Saved data entries:
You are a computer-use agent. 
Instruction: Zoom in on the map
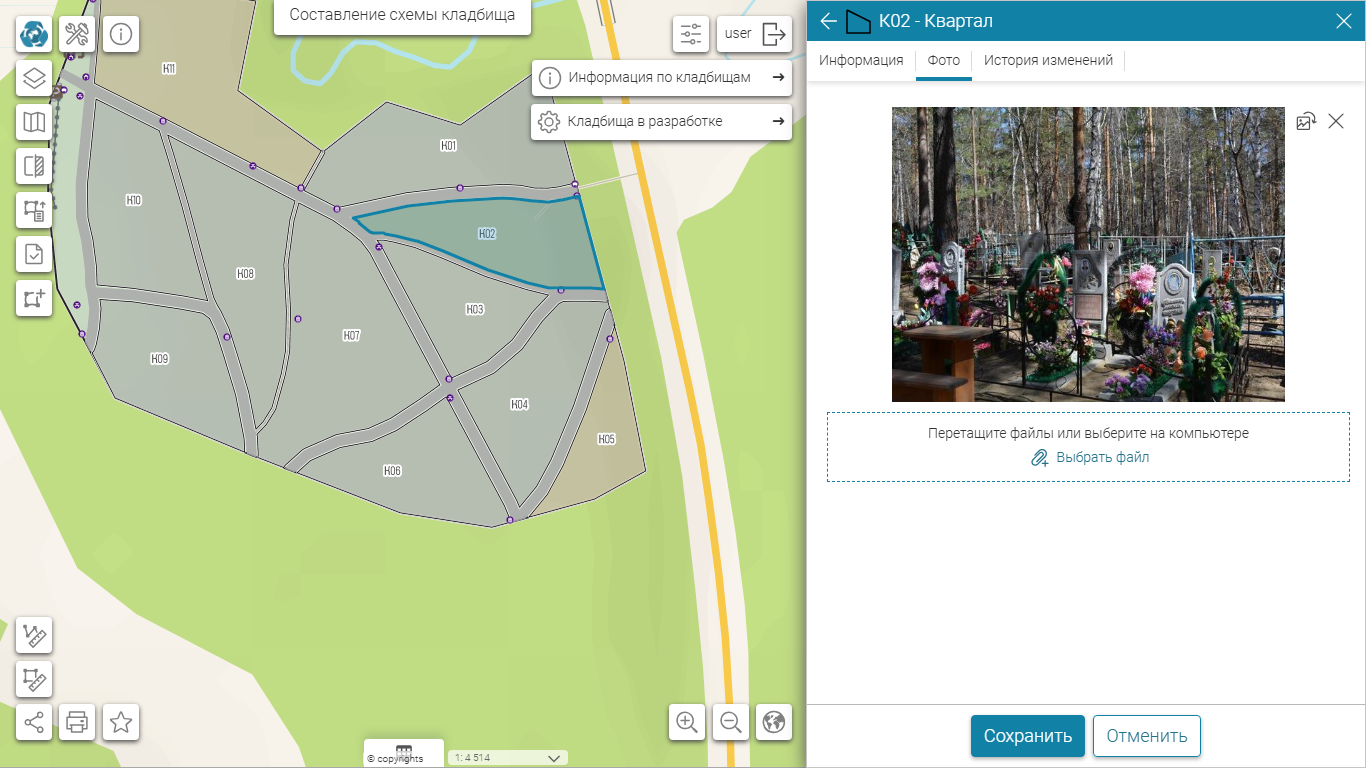click(687, 722)
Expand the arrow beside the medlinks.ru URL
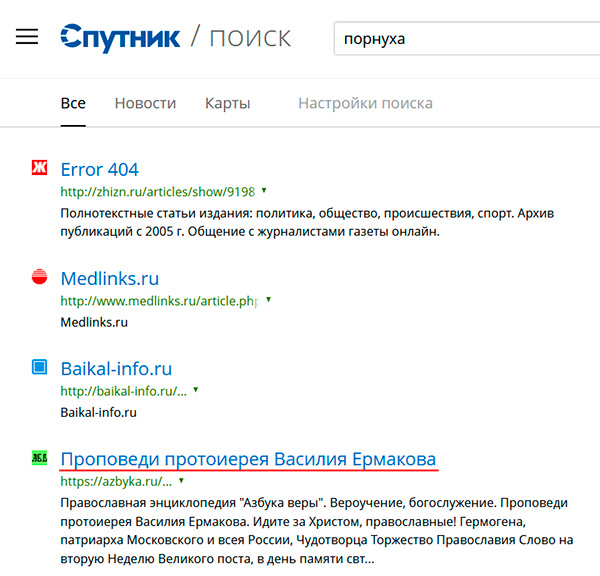 [268, 300]
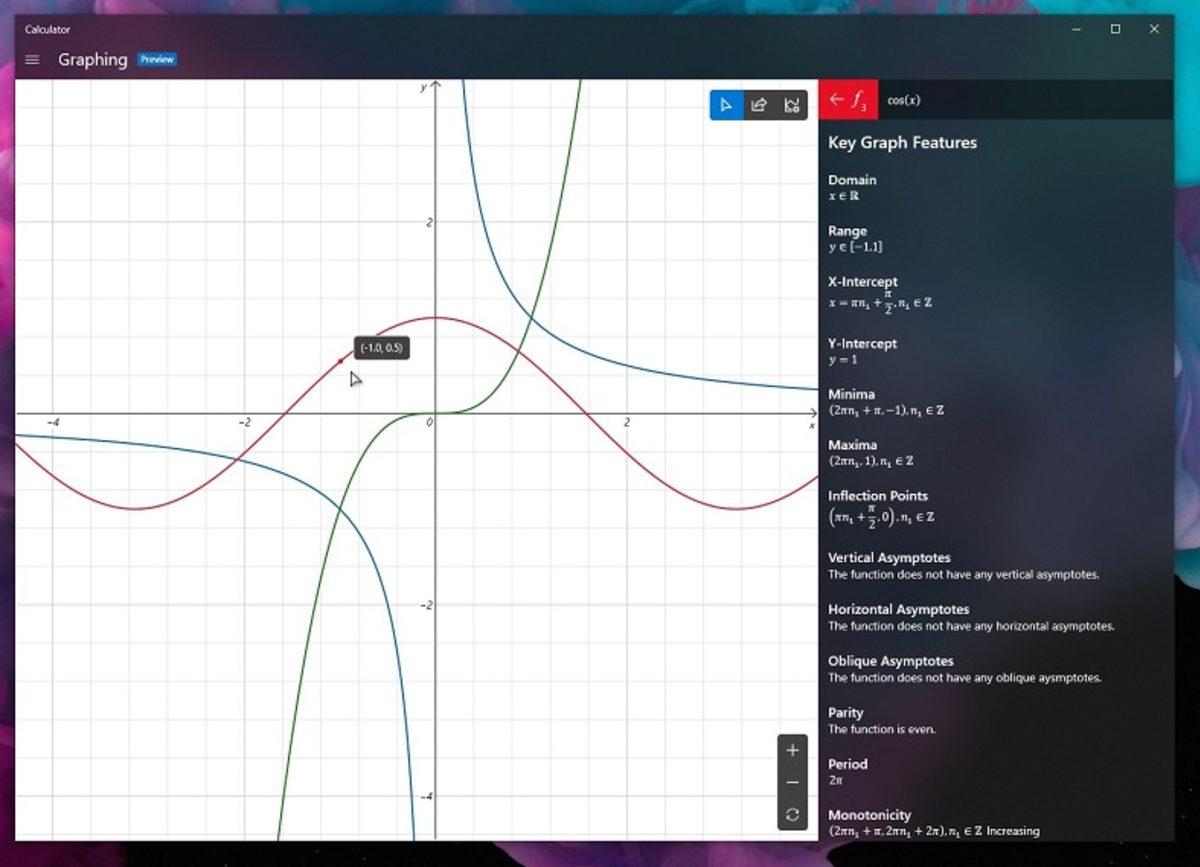This screenshot has height=867, width=1200.
Task: Select the X-Intercept feature entry
Action: pos(862,282)
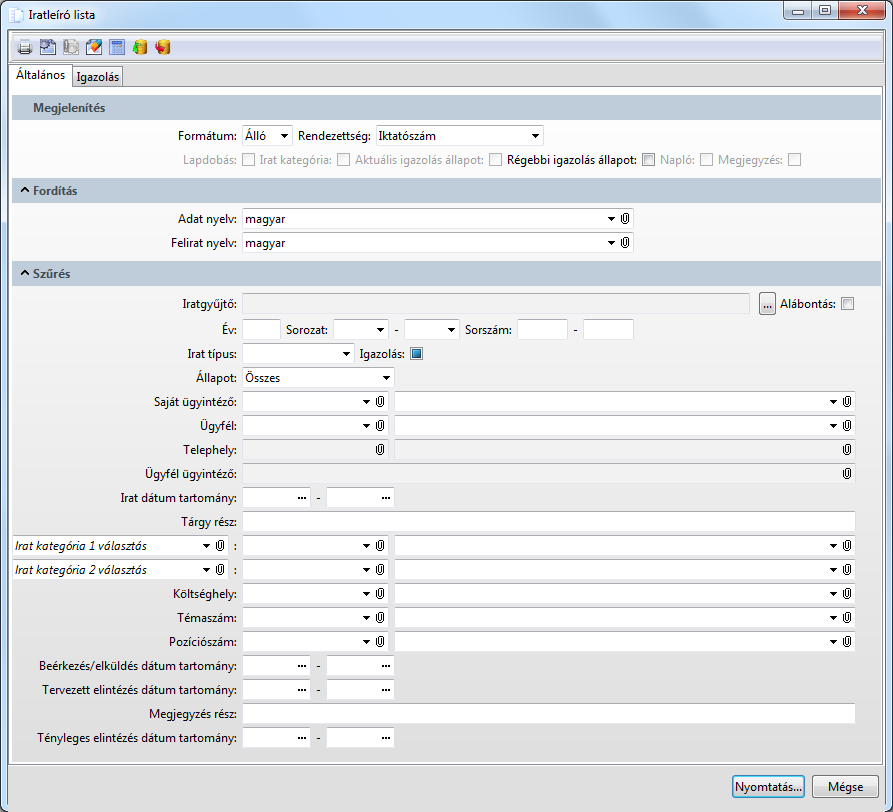The height and width of the screenshot is (812, 893).
Task: Open the calculator icon in the toolbar
Action: pos(117,47)
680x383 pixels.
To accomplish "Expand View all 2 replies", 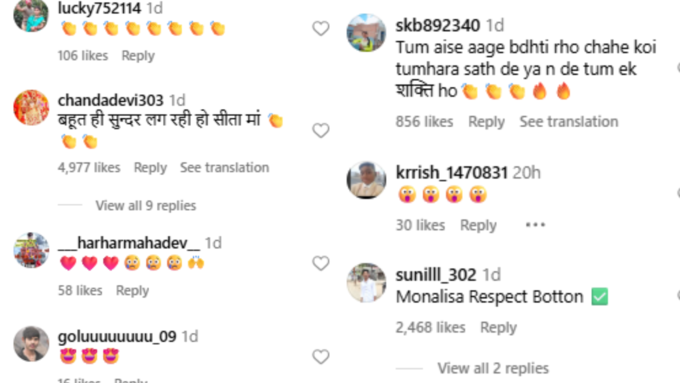I will (x=493, y=368).
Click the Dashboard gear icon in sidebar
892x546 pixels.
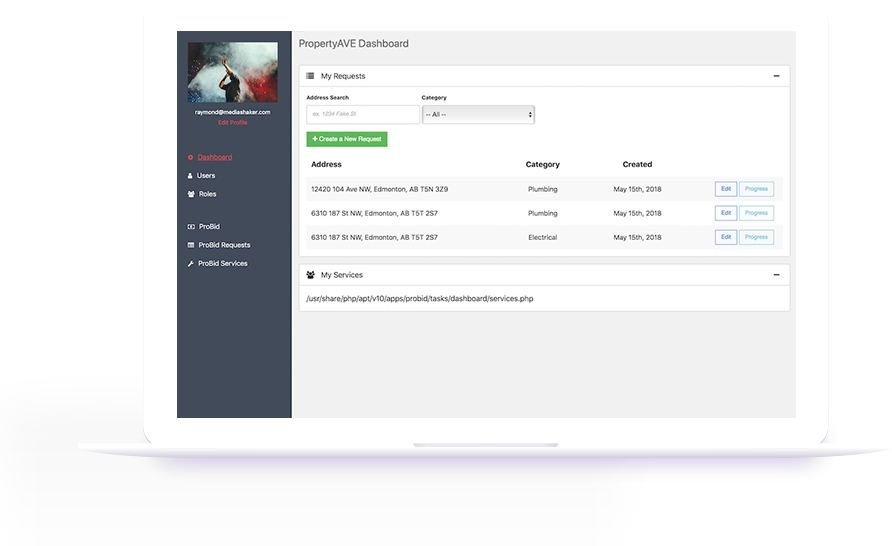tap(190, 157)
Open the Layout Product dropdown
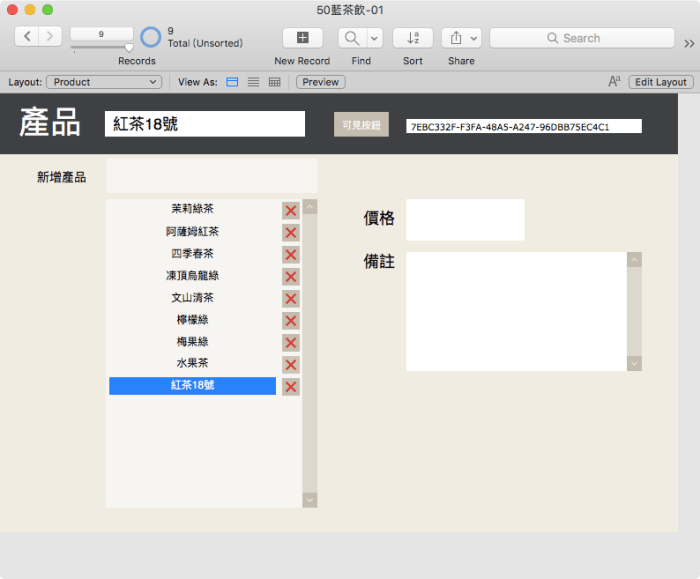Image resolution: width=700 pixels, height=579 pixels. tap(104, 82)
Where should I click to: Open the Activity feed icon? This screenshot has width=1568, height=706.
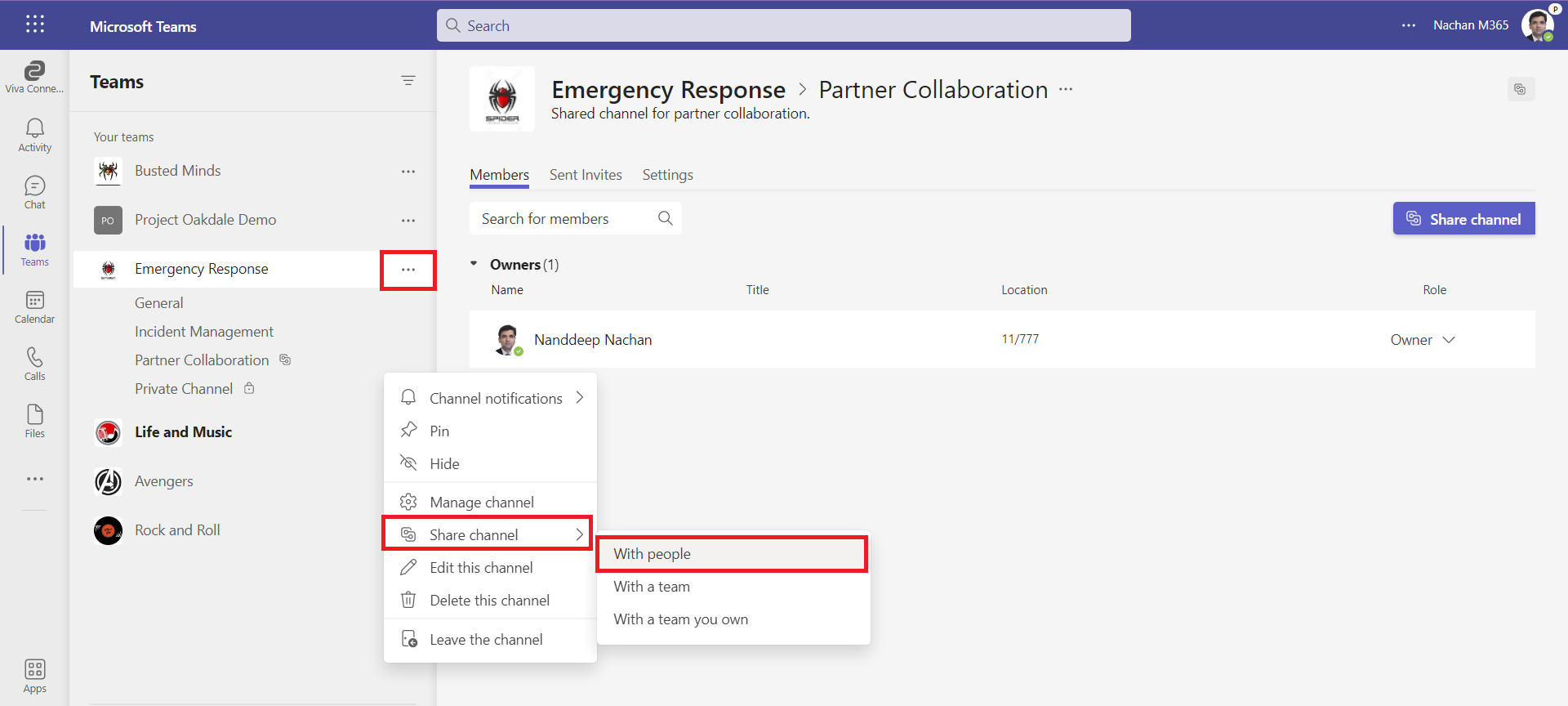pos(34,135)
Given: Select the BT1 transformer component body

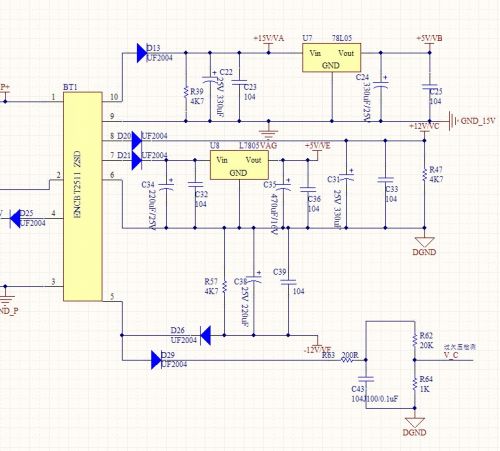Looking at the screenshot, I should pyautogui.click(x=83, y=197).
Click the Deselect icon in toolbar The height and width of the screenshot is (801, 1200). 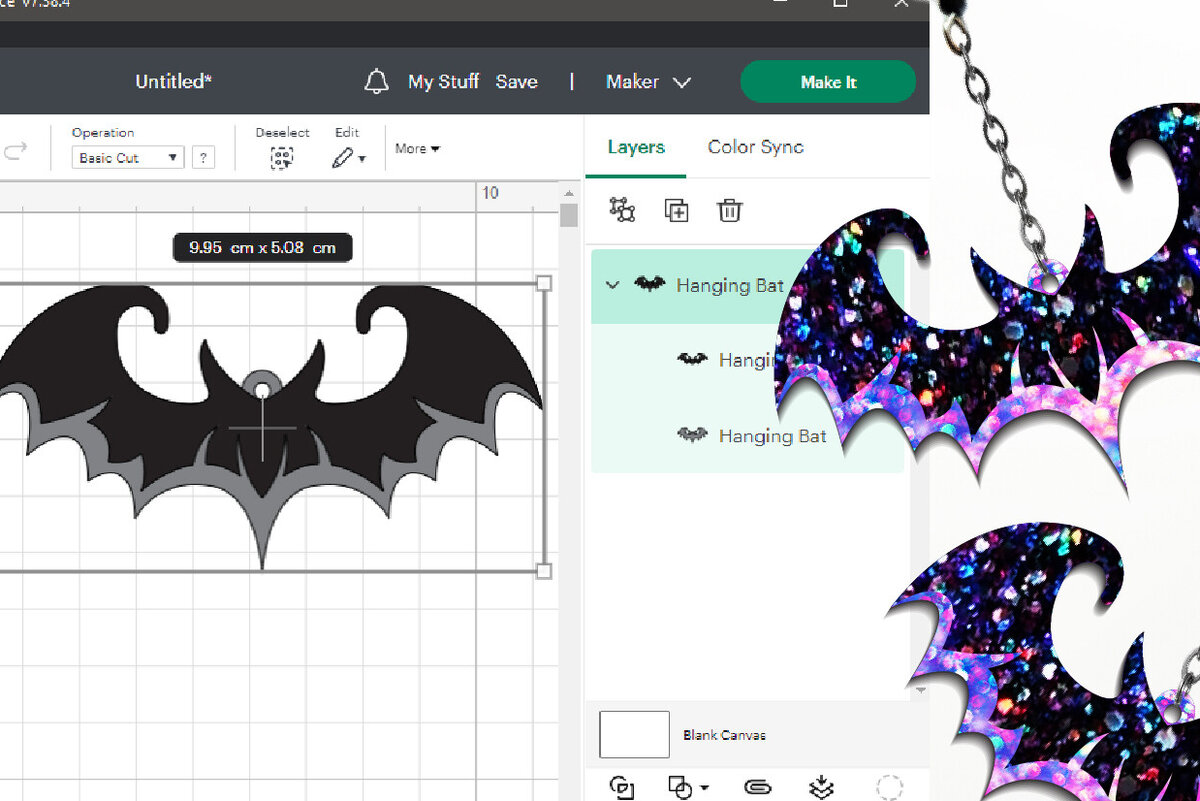pyautogui.click(x=282, y=158)
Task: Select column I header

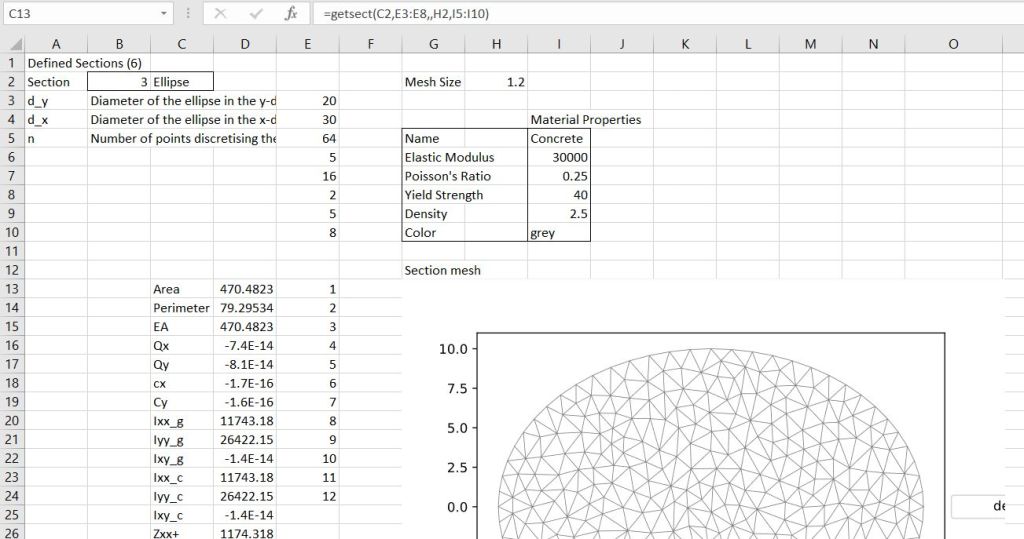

WORK ITEM:
Print exactly, with no pictures, the lines above from the one that holds "Instruction: Zoom in on the map" through the one that holds "680x383 pixels.", both of them included.

RESPONSE:
Instruction: Zoom in on the map
click(687, 722)
Expand the arrow beside the medlinks.ru URL
 [268, 300]
This screenshot has height=867, width=1200.
Task: Select the X-Intercept feature entry
Action: pos(862,282)
The height and width of the screenshot is (812, 893).
Task: Open the calculator icon in the toolbar
Action: pos(117,47)
680x383 pixels.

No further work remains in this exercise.